▶ _What you will do_:
Find the line containing "The height and width of the screenshot is (720, 1280)." in the entries below. Restate it and each line after it, word for word, up to and including the line containing "Given: Open the".

··· Extracted entries ···

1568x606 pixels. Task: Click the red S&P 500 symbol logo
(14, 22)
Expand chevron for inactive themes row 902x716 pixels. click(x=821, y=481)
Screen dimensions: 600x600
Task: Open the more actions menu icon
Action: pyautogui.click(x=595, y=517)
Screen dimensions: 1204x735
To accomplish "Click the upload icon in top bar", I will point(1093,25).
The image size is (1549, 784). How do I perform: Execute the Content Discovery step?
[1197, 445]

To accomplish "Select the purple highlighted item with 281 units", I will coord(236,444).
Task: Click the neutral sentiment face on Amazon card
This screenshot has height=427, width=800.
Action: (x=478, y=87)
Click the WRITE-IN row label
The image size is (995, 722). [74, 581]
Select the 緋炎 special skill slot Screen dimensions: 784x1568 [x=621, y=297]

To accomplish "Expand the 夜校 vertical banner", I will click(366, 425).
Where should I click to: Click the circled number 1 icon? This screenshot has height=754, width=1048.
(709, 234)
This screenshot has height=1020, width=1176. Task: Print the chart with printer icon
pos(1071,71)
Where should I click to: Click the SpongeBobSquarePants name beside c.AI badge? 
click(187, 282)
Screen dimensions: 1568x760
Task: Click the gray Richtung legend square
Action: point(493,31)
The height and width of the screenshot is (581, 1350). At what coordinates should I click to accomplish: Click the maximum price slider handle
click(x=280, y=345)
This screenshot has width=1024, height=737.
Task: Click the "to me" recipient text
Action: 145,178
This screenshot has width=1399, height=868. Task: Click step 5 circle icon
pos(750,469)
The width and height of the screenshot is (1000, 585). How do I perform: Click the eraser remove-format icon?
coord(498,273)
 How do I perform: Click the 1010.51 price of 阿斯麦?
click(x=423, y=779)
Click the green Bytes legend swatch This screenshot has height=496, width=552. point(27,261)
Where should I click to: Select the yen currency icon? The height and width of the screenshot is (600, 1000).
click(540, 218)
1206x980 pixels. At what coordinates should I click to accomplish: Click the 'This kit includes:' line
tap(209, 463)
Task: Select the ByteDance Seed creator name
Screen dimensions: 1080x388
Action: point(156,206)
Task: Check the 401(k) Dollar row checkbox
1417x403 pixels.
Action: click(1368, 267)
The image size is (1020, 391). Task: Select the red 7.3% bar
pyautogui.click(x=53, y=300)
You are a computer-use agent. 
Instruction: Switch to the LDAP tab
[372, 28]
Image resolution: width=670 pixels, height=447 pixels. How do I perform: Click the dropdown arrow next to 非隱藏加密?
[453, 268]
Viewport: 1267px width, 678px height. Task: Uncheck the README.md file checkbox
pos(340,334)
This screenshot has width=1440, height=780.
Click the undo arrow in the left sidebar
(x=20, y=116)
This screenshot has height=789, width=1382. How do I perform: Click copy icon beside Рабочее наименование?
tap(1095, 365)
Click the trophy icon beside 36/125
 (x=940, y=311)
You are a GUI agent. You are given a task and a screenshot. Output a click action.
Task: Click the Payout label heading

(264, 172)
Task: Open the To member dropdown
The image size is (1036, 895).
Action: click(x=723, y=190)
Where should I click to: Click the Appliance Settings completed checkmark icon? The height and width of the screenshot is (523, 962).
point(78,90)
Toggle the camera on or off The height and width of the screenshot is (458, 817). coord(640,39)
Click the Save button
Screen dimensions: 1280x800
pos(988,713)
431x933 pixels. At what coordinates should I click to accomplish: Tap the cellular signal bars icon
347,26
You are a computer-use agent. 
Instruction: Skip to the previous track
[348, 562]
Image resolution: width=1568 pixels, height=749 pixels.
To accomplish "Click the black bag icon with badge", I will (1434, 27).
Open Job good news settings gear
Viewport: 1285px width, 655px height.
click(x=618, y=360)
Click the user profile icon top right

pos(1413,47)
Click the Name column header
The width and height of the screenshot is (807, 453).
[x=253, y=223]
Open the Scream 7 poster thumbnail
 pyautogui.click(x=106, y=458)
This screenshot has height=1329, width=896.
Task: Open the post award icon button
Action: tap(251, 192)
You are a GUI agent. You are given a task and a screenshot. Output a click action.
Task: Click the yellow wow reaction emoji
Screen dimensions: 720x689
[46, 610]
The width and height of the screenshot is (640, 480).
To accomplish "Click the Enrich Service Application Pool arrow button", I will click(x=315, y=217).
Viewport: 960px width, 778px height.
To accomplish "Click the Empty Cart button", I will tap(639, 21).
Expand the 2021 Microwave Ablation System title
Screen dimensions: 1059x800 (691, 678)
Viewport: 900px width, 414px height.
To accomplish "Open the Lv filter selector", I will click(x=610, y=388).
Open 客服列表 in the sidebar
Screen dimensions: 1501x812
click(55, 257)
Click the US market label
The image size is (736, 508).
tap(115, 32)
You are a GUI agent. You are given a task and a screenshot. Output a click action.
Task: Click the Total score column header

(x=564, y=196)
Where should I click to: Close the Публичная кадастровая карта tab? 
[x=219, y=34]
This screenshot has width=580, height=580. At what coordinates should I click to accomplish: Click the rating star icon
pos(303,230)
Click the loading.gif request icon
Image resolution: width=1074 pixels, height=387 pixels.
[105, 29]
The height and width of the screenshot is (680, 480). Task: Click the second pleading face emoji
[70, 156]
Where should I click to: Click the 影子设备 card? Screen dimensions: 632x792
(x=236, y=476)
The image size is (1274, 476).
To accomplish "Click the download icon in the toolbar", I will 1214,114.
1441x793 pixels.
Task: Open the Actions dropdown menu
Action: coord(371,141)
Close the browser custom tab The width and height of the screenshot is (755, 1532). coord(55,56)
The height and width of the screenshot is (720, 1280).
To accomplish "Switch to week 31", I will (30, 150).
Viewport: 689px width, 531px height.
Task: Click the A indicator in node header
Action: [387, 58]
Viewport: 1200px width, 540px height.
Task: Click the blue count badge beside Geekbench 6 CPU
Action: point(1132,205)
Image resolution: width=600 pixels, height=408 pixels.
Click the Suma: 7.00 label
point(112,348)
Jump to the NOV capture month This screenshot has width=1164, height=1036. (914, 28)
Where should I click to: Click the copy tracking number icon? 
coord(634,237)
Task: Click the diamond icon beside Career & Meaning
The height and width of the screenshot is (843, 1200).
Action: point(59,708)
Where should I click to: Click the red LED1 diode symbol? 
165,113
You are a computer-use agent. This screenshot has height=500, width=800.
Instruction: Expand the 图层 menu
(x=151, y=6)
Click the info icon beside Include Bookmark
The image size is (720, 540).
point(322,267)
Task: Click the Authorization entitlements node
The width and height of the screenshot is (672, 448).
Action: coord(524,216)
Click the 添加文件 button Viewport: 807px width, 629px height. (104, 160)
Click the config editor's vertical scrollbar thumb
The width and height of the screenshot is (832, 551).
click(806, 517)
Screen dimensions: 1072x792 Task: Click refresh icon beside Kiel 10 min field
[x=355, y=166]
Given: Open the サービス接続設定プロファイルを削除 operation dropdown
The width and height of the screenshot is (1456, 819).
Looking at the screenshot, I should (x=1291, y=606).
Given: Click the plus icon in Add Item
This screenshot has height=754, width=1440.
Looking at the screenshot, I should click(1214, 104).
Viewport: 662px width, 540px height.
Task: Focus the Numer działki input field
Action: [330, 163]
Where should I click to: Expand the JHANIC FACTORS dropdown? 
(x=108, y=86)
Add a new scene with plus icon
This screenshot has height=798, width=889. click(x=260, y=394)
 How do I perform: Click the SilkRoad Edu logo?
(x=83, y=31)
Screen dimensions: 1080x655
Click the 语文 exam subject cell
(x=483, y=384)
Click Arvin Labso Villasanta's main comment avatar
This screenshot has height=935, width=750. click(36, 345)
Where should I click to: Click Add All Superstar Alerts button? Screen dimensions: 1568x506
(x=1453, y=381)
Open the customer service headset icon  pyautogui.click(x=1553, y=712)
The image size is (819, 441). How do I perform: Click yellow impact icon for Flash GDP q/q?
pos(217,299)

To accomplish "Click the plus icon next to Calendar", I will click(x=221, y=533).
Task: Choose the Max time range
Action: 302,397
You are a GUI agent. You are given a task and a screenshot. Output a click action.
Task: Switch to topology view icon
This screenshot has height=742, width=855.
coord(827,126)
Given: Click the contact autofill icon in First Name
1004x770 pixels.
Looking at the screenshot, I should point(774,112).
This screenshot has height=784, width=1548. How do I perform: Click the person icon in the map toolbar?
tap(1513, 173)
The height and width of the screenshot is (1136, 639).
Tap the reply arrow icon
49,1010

···

▶ _Answer to the exercise_:
The height and width of the screenshot is (720, 1280).
To accomplish "Switch to week 31", I will (30, 150).
Viewport: 689px width, 531px height.
Task: Click the A indicator in node header
Action: [387, 58]
Viewport: 1200px width, 540px height.
Task: Click the blue count badge beside Geekbench 6 CPU
Action: point(1132,205)
Image resolution: width=600 pixels, height=408 pixels.
Click the Suma: 7.00 label
point(112,348)
Jump to the NOV capture month This screenshot has width=1164, height=1036. (914, 28)
Where should I click to: Click the copy tracking number icon? 
coord(634,237)
Task: Click the diamond icon beside Career & Meaning
The height and width of the screenshot is (843, 1200).
Action: point(59,708)
Where should I click to: Click the red LED1 diode symbol? 
165,113
You are a computer-use agent. This screenshot has height=500, width=800.
Instruction: Expand the 图层 menu
(x=151, y=6)
Click the info icon beside Include Bookmark
The image size is (720, 540).
point(322,267)
Task: Click the Authorization entitlements node
The width and height of the screenshot is (672, 448).
Action: coord(524,216)
Click the 添加文件 button Viewport: 807px width, 629px height. (104, 160)
Click the config editor's vertical scrollbar thumb
The width and height of the screenshot is (832, 551).
click(806, 517)
Screen dimensions: 1072x792 Task: Click refresh icon beside Kiel 10 min field
[x=355, y=166]
Given: Open the サービス接続設定プロファイルを削除 operation dropdown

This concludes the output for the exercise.